§ **DOCUMENT SECTION**
◇ ◇ ◇
Open data developments in Saudi Arabia, Qatar and Dubai
During the past few weeks, three Arab countries – Saudi Arabia, Qatar and the emirate of Dubai in the United Arab Emirates – have taken further steps with various level of importance in their efforts to make a progress in embracing open data at the national or city level.
In Saudi Arabia, the eGovernment Programme (Yesser) has worked with Exantium to design and publish the Open Data Handbook for the country. The handbook aims to introduce the concept of open data and explain its key and essential aspects, to the government officials, businesses and anyone who is expected to use the government data published on the national portal of Saudi. The handbook, published in Arabic, is customised and tailored to various contextual factors in Saudi Arabia.
After the handbook was prepared and published, Yesser Program organised a workshop in late November 2014. This was attended by around 150 government officials to introduce the handbook and offer an educational and awareness does on the topic – the workshop was delivered by ODI Registered Trainer, Ibrahim Elbadawi.
◇ ◇ ◇
[Item-finding records]
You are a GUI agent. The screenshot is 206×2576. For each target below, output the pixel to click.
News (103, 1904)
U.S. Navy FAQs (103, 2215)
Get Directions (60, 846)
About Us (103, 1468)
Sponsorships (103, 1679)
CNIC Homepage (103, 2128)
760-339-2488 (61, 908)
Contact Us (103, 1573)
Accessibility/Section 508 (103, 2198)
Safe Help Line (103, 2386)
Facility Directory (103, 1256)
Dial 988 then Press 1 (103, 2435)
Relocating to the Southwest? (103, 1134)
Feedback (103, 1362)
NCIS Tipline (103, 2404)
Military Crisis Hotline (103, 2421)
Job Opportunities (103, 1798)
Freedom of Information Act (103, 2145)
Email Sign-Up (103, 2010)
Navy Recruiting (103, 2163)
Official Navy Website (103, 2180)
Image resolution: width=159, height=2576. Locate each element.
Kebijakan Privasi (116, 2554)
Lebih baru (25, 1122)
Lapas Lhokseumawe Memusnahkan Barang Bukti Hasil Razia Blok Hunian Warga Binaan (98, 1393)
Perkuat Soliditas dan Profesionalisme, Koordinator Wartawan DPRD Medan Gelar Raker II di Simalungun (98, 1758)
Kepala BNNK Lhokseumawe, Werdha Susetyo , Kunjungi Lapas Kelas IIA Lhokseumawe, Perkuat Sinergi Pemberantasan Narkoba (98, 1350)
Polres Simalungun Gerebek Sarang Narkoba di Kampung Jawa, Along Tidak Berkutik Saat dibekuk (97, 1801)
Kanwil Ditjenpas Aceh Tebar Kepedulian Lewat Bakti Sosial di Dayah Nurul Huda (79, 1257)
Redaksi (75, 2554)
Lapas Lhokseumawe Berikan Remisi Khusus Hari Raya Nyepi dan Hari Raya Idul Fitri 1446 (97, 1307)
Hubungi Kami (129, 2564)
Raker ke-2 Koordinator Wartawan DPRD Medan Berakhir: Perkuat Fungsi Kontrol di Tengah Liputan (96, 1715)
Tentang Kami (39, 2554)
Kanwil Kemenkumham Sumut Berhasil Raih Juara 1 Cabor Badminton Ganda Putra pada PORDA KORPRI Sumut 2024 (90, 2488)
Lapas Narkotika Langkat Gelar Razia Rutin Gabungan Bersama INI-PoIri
◇ ◇ ◇
§ **WHAT THIS EXERCISE ASKS**
**a)** Condense the paragraph of the open data article that begins "In Saudi Arabia, the eGovernment Programme" into a short bulleted list that keeps its main facts.
**b)** Resume the open data article on Saudi Arabia, Qatar and Dubai after its final sentence and carry it forward.

§ **SOLVED TASKS**
**a)**
- Saudi Arabia's eGovernment Programme (Yesser) worked with Exantium to design and publish the country's Open Data Handbook.
- The handbook introduces the concept of open data and explains its key aspects to government officials, businesses and anyone expected to use the government data on Saudi Arabia's national portal.
- It is published in Arabic and tailored to contextual factors in Saudi Arabia.

**b)**
Not far away from Saudi Arabia, Qatar, another GCC country, has also taken a key step towards embracing open data. The Ministry of Information and Communications Technology in Qatar (ictQATAR) released its Open Data Policy with the aim of "making government data publicly available in a way that enables data to be fully discoverable and usable by end users". This policy, being the first of its kind in the GCC region, is a key milestone in encouraging and implementing more openness in data and governance, that ictQATAR believes will contribute to Qatar’s National Vision 2030 and sustainable development in the country.
The policy design process involved a public consultation which has given the opportunity for anyone inside and outside Qatar to provide feedback, suggestions or comments of the open data policy draft. The launch and announcement of the policy was made early December in the Open Data and eParticipation Forum, organised by ictQatar. The forum agenda itself was designed with support from Exantium which has also provided key speakers including Dr Yasar Jarrar.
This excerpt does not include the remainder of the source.